Four years in the making, “The Great Mouse Detective” spotlights Mancini production numbers that herald an era in Disney animation that will lean towards Broadway for a decade to come. The songs are toe-tappingly strong and flashy, with plenty of animated choreography. One notable and interesting exception is a seductive little song sung by a mousy vamp at a waterfront dive, which was written and performed by Melissa Manchester. Three years later, Ron Clements and John Musker will launch into a full Broadway-style soundtrack with “The Little Mermaid.” And their love of Disney allusions first blossomed in “The Great Mouse Detective,” which has everything from “Dumbo” and “The Lady and the Tramp” allusions to the old Firehouse Five Dixieland group that appeared on the old “Mickey Mouse Club.” So there are a lot of details that youngsters who grew up on Disney cartoons can recognize and enjoy.
Parents should know that while “The Great Mouse Detective” is rated G, in addition to that “sexy” mouse number sung in front of whistling sailor-mice and moments of peril involving gears of a clock tower there’s one mouse whom Ratigan orders his giant cat to eat. It’s off-camera, but still . . . .
Overall, it’s an entertaining animated film. The music is decent and the artwork captures the look and feel of 1897 London. While Ratigan isn’t as menacing looking as some of Disney’s most dastardly, he and his peg-legged bat henchman Fidget make for a few scary moments.
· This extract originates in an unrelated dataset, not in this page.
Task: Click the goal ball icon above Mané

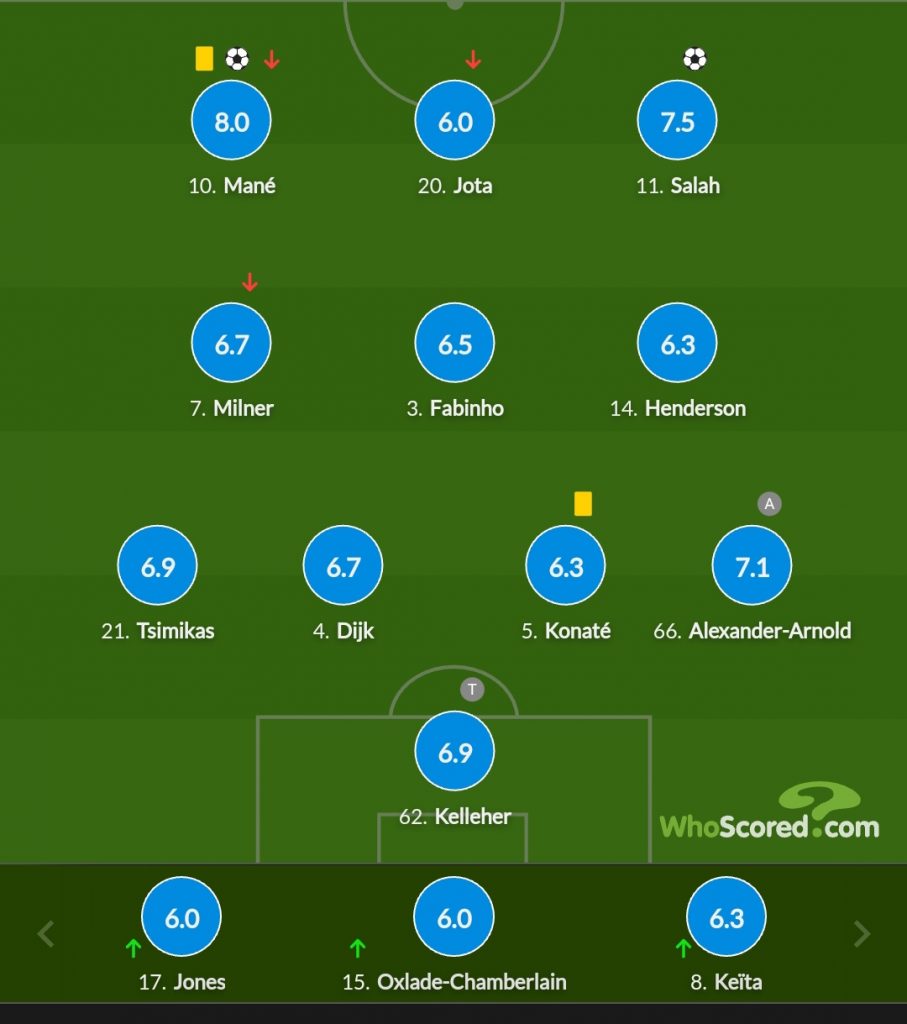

“The Great Mouse Detective” has always looked a little murky and grainy, but the Blu-ray is definitely an improvement. There’s still a substantial amount of background and negative-space grain, but only a smidgeon of noise. Colors were never very bright, and they’re not here either. But the level of detail is such that you can appreciate the film more. Like the previous DVD release it’s presented in 1.78:1 aspect ratio, transferred to a 50-gig Blu-ray disc using AVC/MPEG-4 technology.
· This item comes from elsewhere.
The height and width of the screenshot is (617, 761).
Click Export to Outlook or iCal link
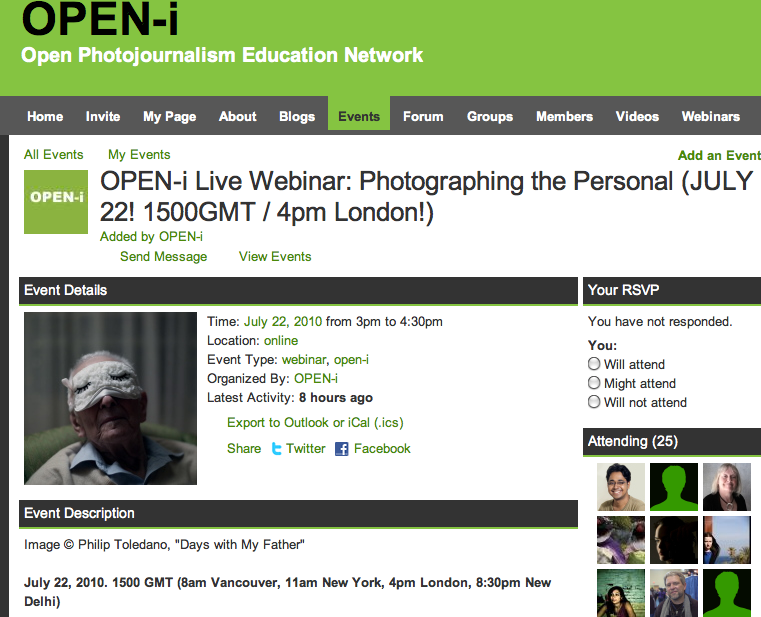[315, 422]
The audio was never great shakes either, but the DTS-HD MA 5.1 offers some improvement. It’s still not as full-bodied or rich in timbre as most titles from Disney, but it’s clear and more substantial sounding than the DVD audio. Additional audio options are French and Spanish Dolby Digital 5.1, with subtitles in English SDH, French, and Spanish.
Disney has a habit of rationing extras on their older releases, and “The Great Mouse Detective” is no exception. The squeak-by bonus features include an original seven-minute making-of feature that’s packed with enough behind-the-scenes footage and interviews to only make viewers wish it were longer. From the original DVD release there’s also a sing-along for “The World’s Greatest Criminal Mind” (a.k.a. “Oh Ratigan!”). And the ported over from the DVD feature “So You Think You Can Sleuth?” Challenge isn’t really as much a game as it is a brief animated history of private detective work. It runs less than five minutes, but there’s some nice trivia here . . . like the first private eye, details on the founding of Scotland Yard and the Pinkerton National Detective Agency, and the suggestion that the term “private eye” may have even come from the Pinkerton logo (a single eye), with the motto “We Never Sleep.”
In other words, the same brief bonus features from the most recent DVD are included here. For families, the biggest bonus is the inclusion of a DVD version of the film.
Over the years, “The Great Mouse Detective” has been clumped with such lesser Disney achievements as “Robin Hood,” but it’s a better movie than that. And it still holds appeal for today’s youngsters.